Last year in January our family made the roughly forty minute excursion to see the castle at Skipness. Now after a year of lockdown, that seems like a bit of a lifetime ago. I remembered that in addition to the fascinating setting of the castle with its history, there were scores of classic Scotland vignettes right within walking distance of the carpark.
It’s not a long drive but there are tempting painting ideas and photos all along the A83 as it hugs the western coast of Kintyre from our house. Rugged rock faces interlaced with sandy beaches, pastures dotted with sheep and strands of ancient stone walls climb up the sweeping pastures. When I reach the Islay ferry terminal I head away east from the views of Jura’s peaks up and across the spine of Kintyre. The single track road takes me past a sunny porch where I see two fellows sitting and enjoying the sunshine and talk of the day. It’s best to ease along over the hills and curves, ready to allow the occasional other side traffic to pass. Pheasants stand almost in the roadway and don’t seem to even startle away in this slower remote place.
Soon I see a crescent of deep blue ahead. Nestled in the space of valleys the expanse of sea with soaring peaks above. Arran is a major island in the Firth of Clyde channel between Ayrshire and Kintyre. Near Caradale, its shores are only three miles distant. Now on the eastern shore of Kintyre, rolling north to Skipness, views of Arran are nothing short of spectacular on such a fine April day.

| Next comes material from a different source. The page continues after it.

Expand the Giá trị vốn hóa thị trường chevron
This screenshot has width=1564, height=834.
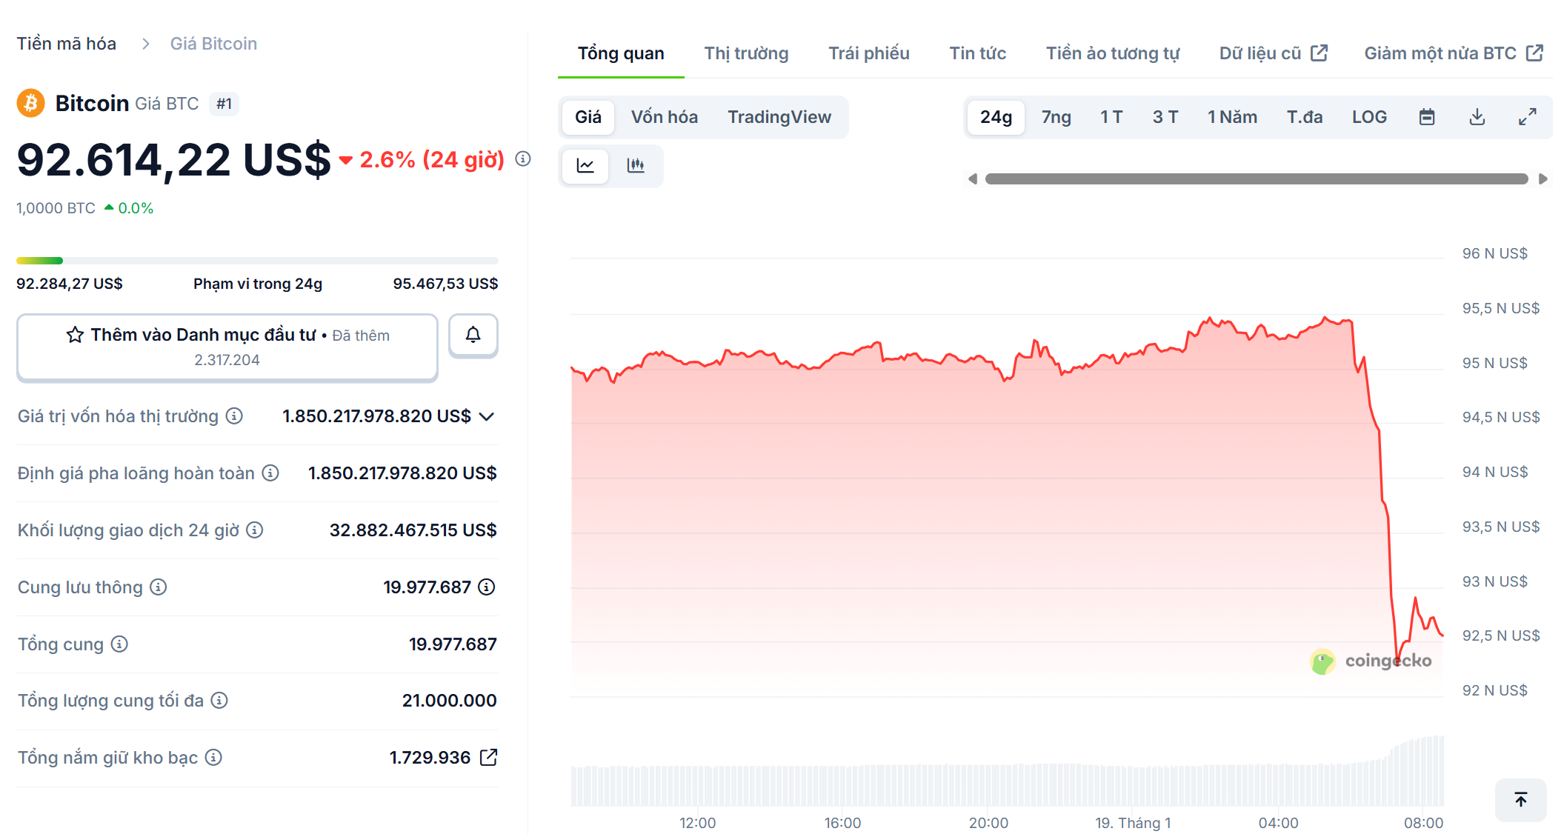486,416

Skipness itself is a bit of Brigadoon with St. Brendan’s church at the end of an arching stone bridge along a cove facing south. Just a bit farther now and I’m at the carpark next to 13th century Skipness Castle. Pairs of lambs are frolicking along or lying in the grass in the pasture by the castle itself. You ‘cannae’ make this up—that’s how picturesque it really is.

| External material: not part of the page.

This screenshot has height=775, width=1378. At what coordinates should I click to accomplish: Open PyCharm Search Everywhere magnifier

While keenly aware that the ideal afternoon sun might disappear at any time, I was taking pictures and looking for ‘my spot’ as fast as I could.
I settled on a view looking across the tiny stone bridge, pasture, and then the sea sweeping up to the snowy cap of Goatfell itself. While I painted I was visited by one of the neighbour’s chickens, their dog, and perhaps three folk who passed along the tiny lane. I had a blast soaking in the sunny idyllic view and felt I absorbed enough impression to complete my work in the studio. With some regret to leave the views of Arran, I was soon enough on top of Kintyre heading home with dramatic views of Jura’s blue peaks again on the other side.
What a treat to explore and paint today and thanks for coming along for the ride!
Och Joe this is delightful , like a wee kid approaching the beach since their last holiday! You capture more eloquently the very essence of this coastline than most do! Keep it up!
What a vivid description of your trip. Felt I was there. Hope to make it to Kintyre one fine day when we are allowed to travel again. Thanks for sharing.
Thanks for taking me along with you in your writing. A great trip!